Nessuno oggi sarebbe disposto a rinunciare alla comodità del WiFi aziendale. Tanto che ormai la grande maggioranza dei computer nelle imprese è composta da notebook e assai pochi, anche quando non si muovono dalla loro scrivania, sono collegati a una rete cablata.
Dal punto di vista della sicurezza questo però non è l’ideale: l’etere è un mezzo ad accesso libero e chiunque può cercare di origliare quello che si comunica in WiFi.
La sicurezza del WiFi aziendale può essere tutelata in vari modi, il più importante è certamente sfruttare le funzioni specifiche di WPA2 Enterprise.
Contrariamente alla versione Personal degli access point domestici, questa prevede una autenticazione specifica, quindi con una coppia username-password diversa, per ciascun utente. In questo modo si ha un controllo più granulare degli accessi e la compromissione di un account non significa dover cambiare la password per tutti.
Inoltre con Enterprise WPA2 ciascun utente ha una sua chiave di cifratura, quindi anche un dipendente “curioso” non potrebe decrittare il traffico degli altri.
L’unico possibile problema: per tutto questo serve attivare in rete un server Radius che gestisca le autenticazioni, magari in singergia con un sistema Active Directory. Se è troppo complesso, ci sono servizi cloud che svolgono questa funzione.
In teoria anche una configurazione come quella appena descritta è vulnerabile agli attacchi di tipo man-in-the-middle. Un hacker ostile potrebbe creare una rete-trappola con un identificativo (SSID) simile a quello lecito e attivare un finto server Radius per intercettare le credenziali di accesso di chi tentasse di collegarsi a quella rete per errore.
Per evitare questo pericolo si può configurare l’accesso WiFi aziendale perché i client verifichino l’identità del server Radius secondo il protocollo 802.1X. Il modo specifico per farlo varia a seconda del tipo di client e del sistema operativo, ma c’è sempre la possibilità di abilitare questa verifica in più.

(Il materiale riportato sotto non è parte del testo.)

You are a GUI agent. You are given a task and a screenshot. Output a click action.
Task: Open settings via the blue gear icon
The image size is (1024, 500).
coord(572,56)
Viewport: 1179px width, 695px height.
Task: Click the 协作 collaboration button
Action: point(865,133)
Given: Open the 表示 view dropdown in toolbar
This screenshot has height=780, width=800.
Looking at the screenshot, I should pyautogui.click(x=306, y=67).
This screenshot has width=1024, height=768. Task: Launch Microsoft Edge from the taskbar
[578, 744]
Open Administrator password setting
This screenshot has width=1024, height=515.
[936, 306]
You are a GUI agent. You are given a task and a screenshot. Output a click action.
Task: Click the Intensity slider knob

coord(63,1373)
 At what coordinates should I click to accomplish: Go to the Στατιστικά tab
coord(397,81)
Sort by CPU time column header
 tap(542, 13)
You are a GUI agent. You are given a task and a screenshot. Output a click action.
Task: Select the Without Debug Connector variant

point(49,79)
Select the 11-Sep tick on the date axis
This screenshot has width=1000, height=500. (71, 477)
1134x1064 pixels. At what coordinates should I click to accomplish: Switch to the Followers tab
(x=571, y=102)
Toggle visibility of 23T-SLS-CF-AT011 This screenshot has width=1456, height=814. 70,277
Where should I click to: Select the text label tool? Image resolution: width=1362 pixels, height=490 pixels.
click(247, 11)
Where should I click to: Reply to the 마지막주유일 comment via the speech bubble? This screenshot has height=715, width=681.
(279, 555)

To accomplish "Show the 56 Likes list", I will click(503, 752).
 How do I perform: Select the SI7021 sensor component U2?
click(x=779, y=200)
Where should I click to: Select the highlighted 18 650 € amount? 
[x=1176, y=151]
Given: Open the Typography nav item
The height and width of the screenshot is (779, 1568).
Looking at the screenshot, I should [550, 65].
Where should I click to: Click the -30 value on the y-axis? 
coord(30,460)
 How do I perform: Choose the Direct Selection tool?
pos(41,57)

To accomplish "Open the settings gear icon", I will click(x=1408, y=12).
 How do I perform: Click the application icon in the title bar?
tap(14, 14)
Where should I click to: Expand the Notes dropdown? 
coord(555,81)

A proposito di reti e sistemi pirata, ci sono due punti deboli poco considerati che possono portare ad accessi indesiderati nella rete. Il primo, più semplice, è l’utilizzo di SSID troppo “esplicativi”, ossia che danno informazioni sul tipo di rete o di access point a cui fanno riferimento. Questo non basta ad “aprire” la rete, certo, in generale però dare qualsiasi informazione in più ai potenziali attaccanti è pericoloso.
Gli Access point pirata
C’è poi il pericolo dei “rogue AP“, gli access point pirata. Sono access point collegati alla rete aziendale ma non installati dallo staff IT e quindi non coperti dalle applicazioni e dalle procedure di gestione. Un AP di questo tipo potrebbe essere stato installato in buona fede da un dipendente oppure proprio come mezzo per entrare via wireless nell’infrastruttura d’impresa.
Per evitare il rischio di AP “pirata” bisogna disattivare le porte di rete che non sono connesse a dispositivi autorizzati oppure attivare l’autenticazione 802.1X anche sulla rete cablata.
Alcuni access point di fascia business offrono poi funzioni per la scansione periodica dell’etere alla ricerca di altri AP attivi nelle vicinanze e sconosciuti sino a quel momento. Lo stesso fanno le soluzioni più complesse di Wireless Intrusion Detection System (WIDS) o Wireless Intrusion Protection System (WIPS).